Rewrite the entries below so that every occurrence of "GUI agent" becomes "interface agent", and leave everything else unchanged.
** Start of EXTRACTED DATA **
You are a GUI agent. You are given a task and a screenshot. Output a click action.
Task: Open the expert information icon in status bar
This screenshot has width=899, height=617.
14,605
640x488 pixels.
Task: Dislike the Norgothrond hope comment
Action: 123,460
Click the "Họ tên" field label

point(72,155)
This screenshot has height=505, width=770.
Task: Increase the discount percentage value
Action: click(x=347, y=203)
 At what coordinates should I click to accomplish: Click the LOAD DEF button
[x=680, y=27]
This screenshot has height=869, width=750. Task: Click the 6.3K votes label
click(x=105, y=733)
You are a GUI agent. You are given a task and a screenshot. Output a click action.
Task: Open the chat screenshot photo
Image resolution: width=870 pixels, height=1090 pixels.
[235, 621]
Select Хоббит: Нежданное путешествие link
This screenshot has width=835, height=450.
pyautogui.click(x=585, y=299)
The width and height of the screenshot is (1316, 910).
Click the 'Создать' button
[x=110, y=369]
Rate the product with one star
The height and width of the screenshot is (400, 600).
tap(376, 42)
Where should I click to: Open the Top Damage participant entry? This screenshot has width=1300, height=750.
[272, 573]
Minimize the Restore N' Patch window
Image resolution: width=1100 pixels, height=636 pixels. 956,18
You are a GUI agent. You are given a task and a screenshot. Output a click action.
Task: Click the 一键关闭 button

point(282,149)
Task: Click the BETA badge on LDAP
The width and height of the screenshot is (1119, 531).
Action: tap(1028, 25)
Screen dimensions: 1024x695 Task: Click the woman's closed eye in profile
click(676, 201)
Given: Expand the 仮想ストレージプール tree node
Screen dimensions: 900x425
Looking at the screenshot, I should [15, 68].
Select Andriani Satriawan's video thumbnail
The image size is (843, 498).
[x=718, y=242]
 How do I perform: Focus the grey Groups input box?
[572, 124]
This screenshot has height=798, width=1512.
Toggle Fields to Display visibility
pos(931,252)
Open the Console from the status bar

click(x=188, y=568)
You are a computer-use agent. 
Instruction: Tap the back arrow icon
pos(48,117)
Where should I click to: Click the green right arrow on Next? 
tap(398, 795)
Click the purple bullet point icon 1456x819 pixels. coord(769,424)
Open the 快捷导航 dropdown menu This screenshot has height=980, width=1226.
** End of EXTRACTED DATA **
__EXPECTED ANSWER__.
You are a interface agent. You are given a task and a screenshot. Output a click action.
Task: Open the expert information icon in status bar
This screenshot has width=899, height=617.
14,605
640x488 pixels.
Task: Dislike the Norgothrond hope comment
Action: 123,460
Click the "Họ tên" field label

point(72,155)
This screenshot has height=505, width=770.
Task: Increase the discount percentage value
Action: click(x=347, y=203)
 At what coordinates should I click to accomplish: Click the LOAD DEF button
[x=680, y=27]
This screenshot has height=869, width=750. Task: Click the 6.3K votes label
click(x=105, y=733)
You are a interface agent. You are given a task and a screenshot. Output a click action.
Task: Open the chat screenshot photo
Image resolution: width=870 pixels, height=1090 pixels.
[235, 621]
Select Хоббит: Нежданное путешествие link
This screenshot has width=835, height=450.
pyautogui.click(x=585, y=299)
The width and height of the screenshot is (1316, 910).
Click the 'Создать' button
[x=110, y=369]
Rate the product with one star
The height and width of the screenshot is (400, 600).
tap(376, 42)
Where should I click to: Open the Top Damage participant entry? This screenshot has width=1300, height=750.
[272, 573]
Minimize the Restore N' Patch window
Image resolution: width=1100 pixels, height=636 pixels. 956,18
You are a interface agent. You are given a task and a screenshot. Output a click action.
Task: Click the 一键关闭 button

point(282,149)
Task: Click the BETA badge on LDAP
The width and height of the screenshot is (1119, 531).
Action: tap(1028, 25)
Screen dimensions: 1024x695 Task: Click the woman's closed eye in profile
click(676, 201)
Given: Expand the 仮想ストレージプール tree node
Screen dimensions: 900x425
Looking at the screenshot, I should [15, 68].
Select Andriani Satriawan's video thumbnail
The image size is (843, 498).
[x=718, y=242]
 How do I perform: Focus the grey Groups input box?
[572, 124]
This screenshot has height=798, width=1512.
Toggle Fields to Display visibility
pos(931,252)
Open the Console from the status bar

click(x=188, y=568)
You are a computer-use agent. 
Instruction: Tap the back arrow icon
pos(48,117)
Where should I click to: Click the green right arrow on Next? 
tap(398, 795)
Click the purple bullet point icon 1456x819 pixels. coord(769,424)
Open the 快捷导航 dropdown menu This screenshot has height=980, width=1226.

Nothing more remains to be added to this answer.